• **WORK TO COMPLETE**
Could you reproduce, word for word, everything below from the line containing "Select 结束任务(E) from" down to the line containing "This screenshot has height=1568, width=556.", with both of those lines included and no others?
INFORMATION GIVEN Start Marker
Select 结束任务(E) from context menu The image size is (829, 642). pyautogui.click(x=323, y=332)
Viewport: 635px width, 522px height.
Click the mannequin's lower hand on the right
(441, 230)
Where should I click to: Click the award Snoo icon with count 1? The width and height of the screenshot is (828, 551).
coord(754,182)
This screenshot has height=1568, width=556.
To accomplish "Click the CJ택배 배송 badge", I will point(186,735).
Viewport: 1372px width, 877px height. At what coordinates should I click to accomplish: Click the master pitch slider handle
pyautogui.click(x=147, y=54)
INFORMATION GIVEN End Marker
INFORMATION GIVEN Start Marker
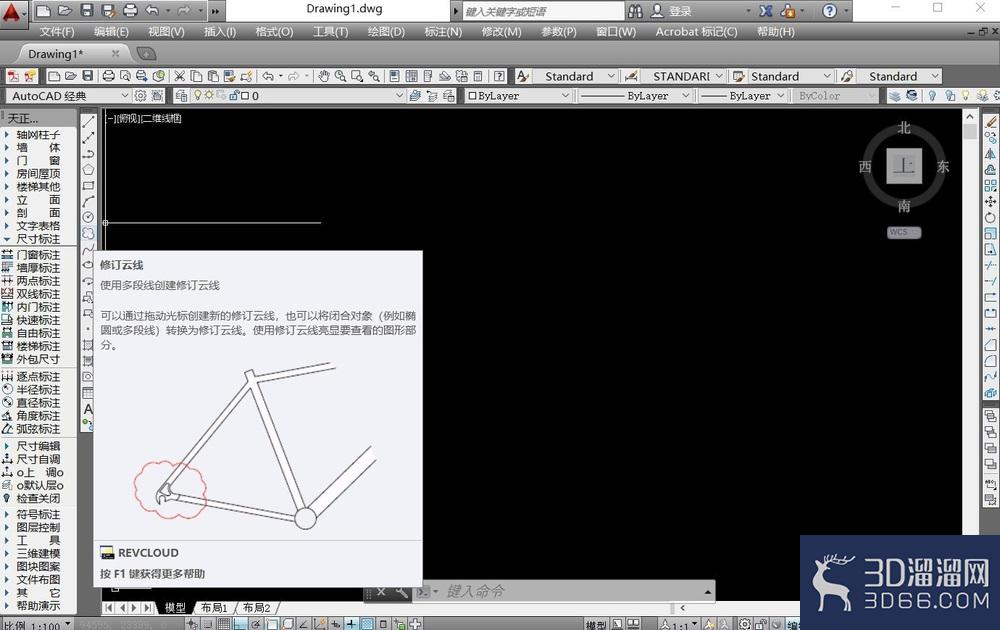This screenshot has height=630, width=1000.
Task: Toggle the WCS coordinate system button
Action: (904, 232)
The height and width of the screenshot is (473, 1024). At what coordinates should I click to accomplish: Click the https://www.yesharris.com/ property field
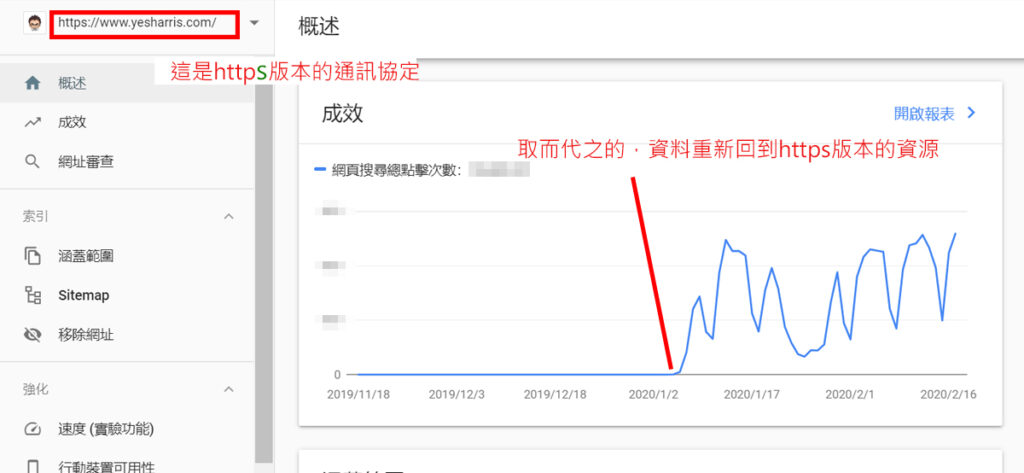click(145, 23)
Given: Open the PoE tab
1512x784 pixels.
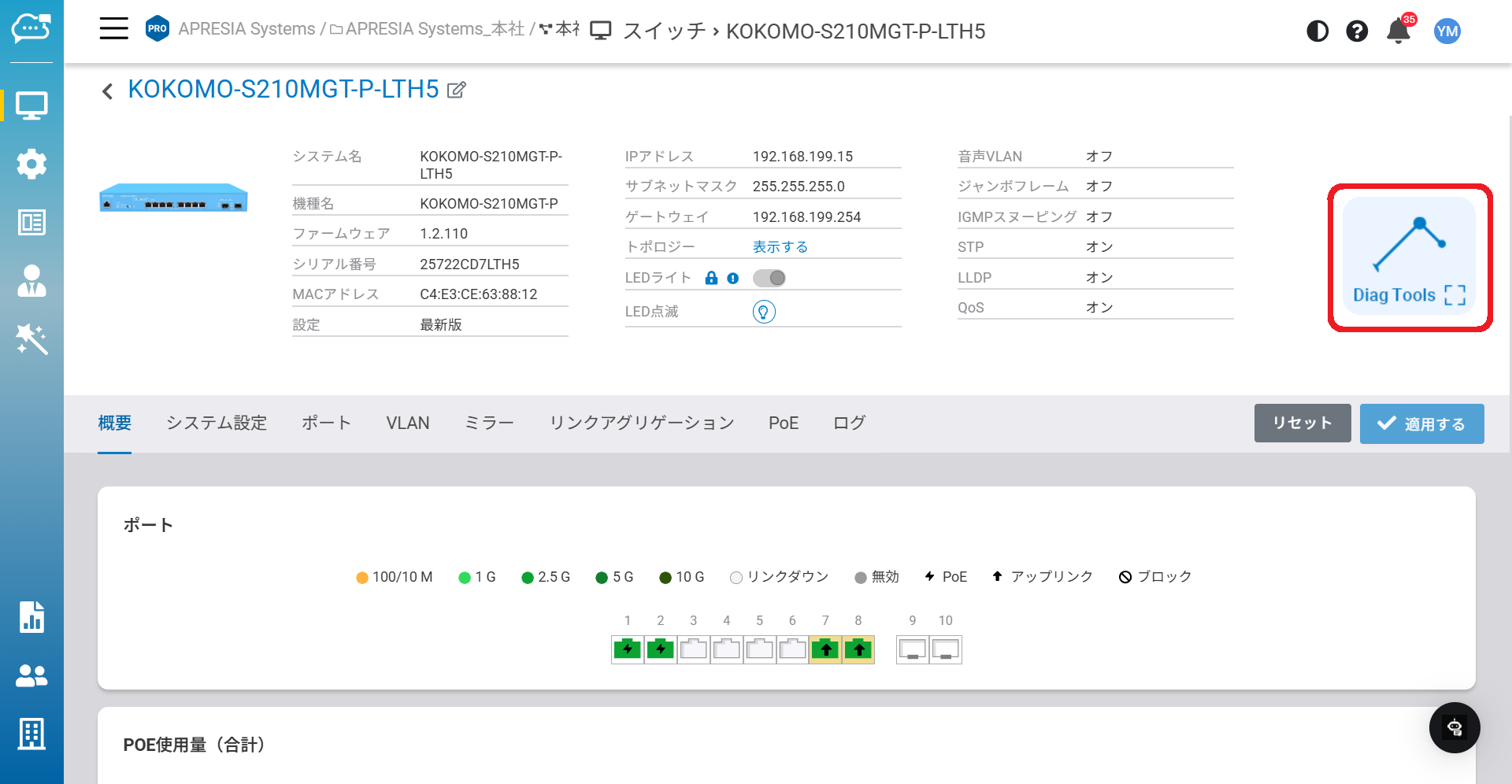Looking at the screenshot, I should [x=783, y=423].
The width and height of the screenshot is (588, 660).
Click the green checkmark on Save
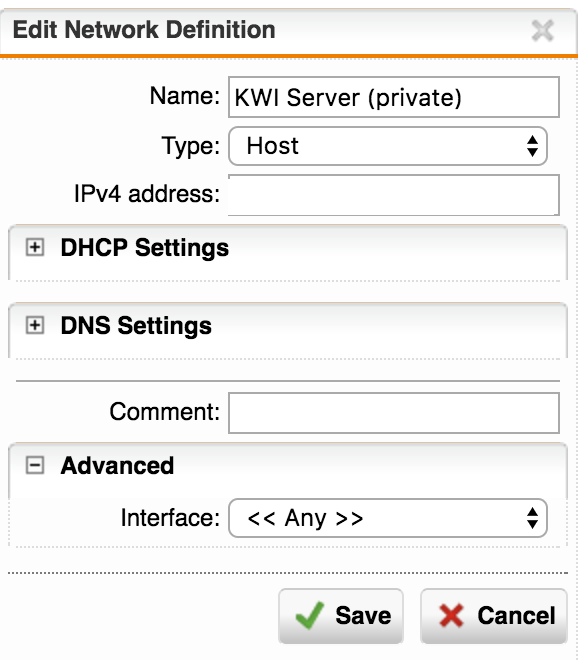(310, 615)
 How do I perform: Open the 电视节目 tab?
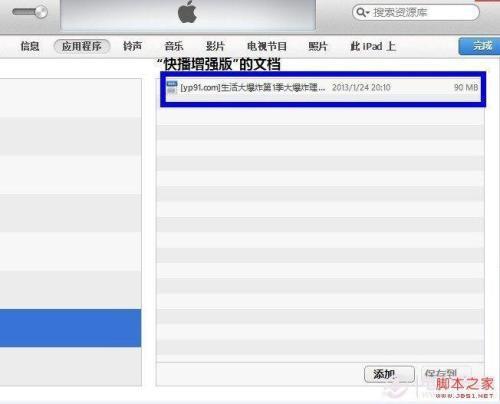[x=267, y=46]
INFORMATION GIVEN End Marker
INFORMATION GIVEN Start Marker
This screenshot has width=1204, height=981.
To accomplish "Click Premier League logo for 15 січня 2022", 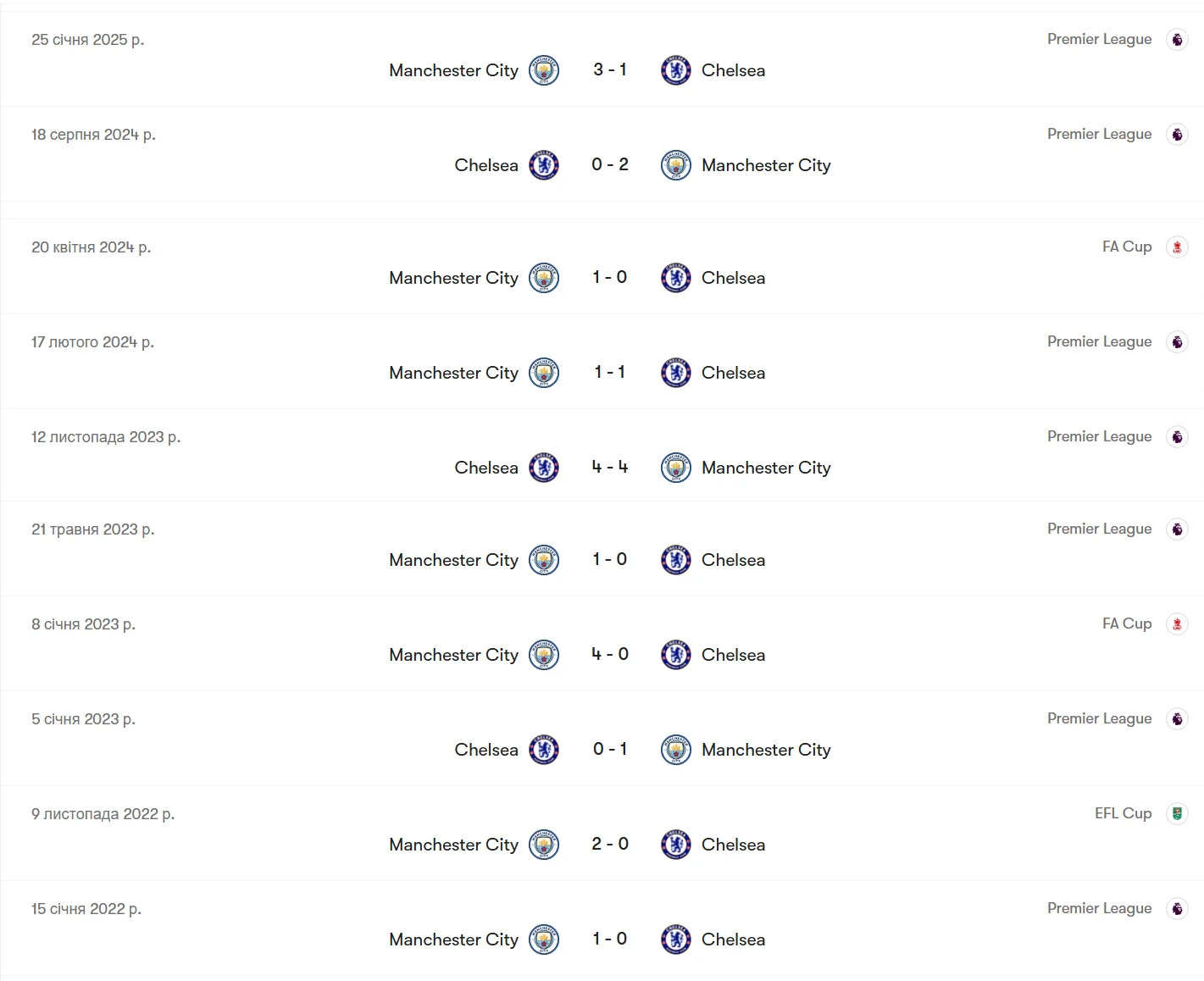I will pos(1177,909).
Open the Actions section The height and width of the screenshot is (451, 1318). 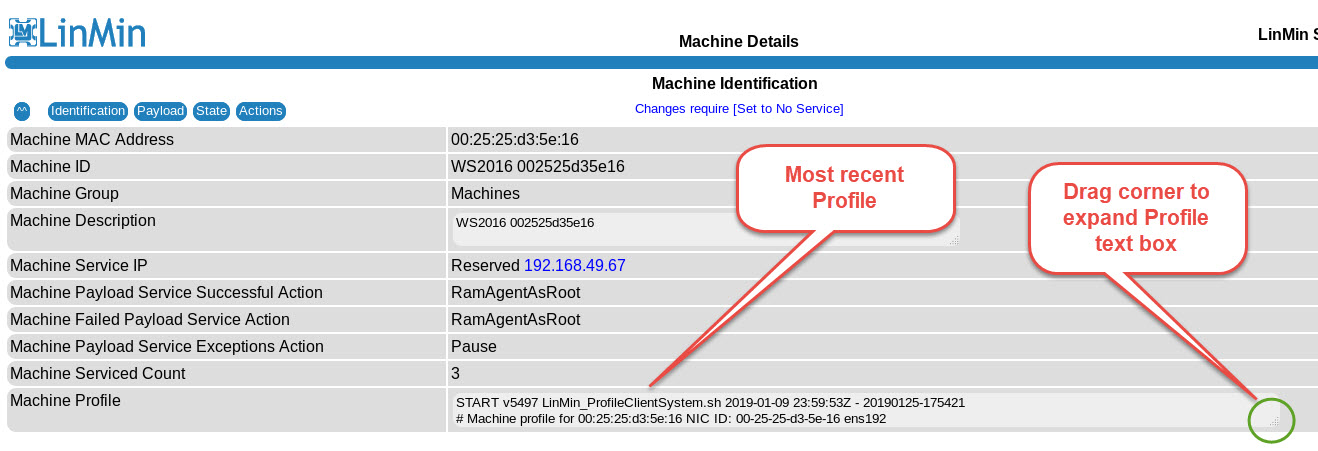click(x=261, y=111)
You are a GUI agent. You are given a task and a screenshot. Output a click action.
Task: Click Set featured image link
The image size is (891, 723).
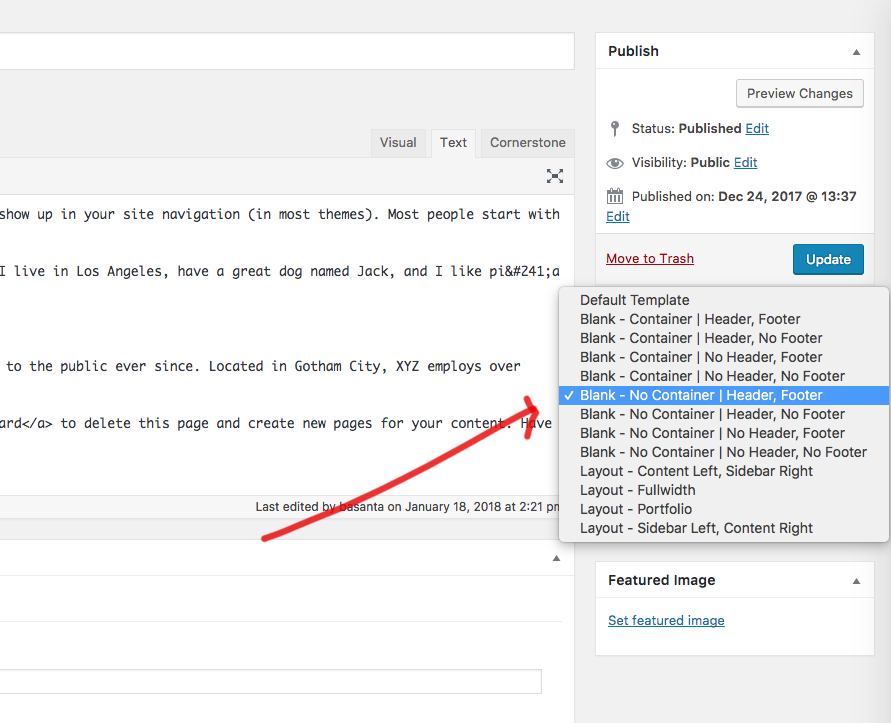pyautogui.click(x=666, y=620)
INFORMATION GIVEN End Marker
• **SOLUTION TO THIS PROBLEM**
Select 结束任务(E) from context menu The image size is (829, 642). pyautogui.click(x=323, y=332)
Viewport: 635px width, 522px height.
Click the mannequin's lower hand on the right
(441, 230)
Where should I click to: Click the award Snoo icon with count 1? The width and height of the screenshot is (828, 551).
coord(754,182)
This screenshot has height=1568, width=556.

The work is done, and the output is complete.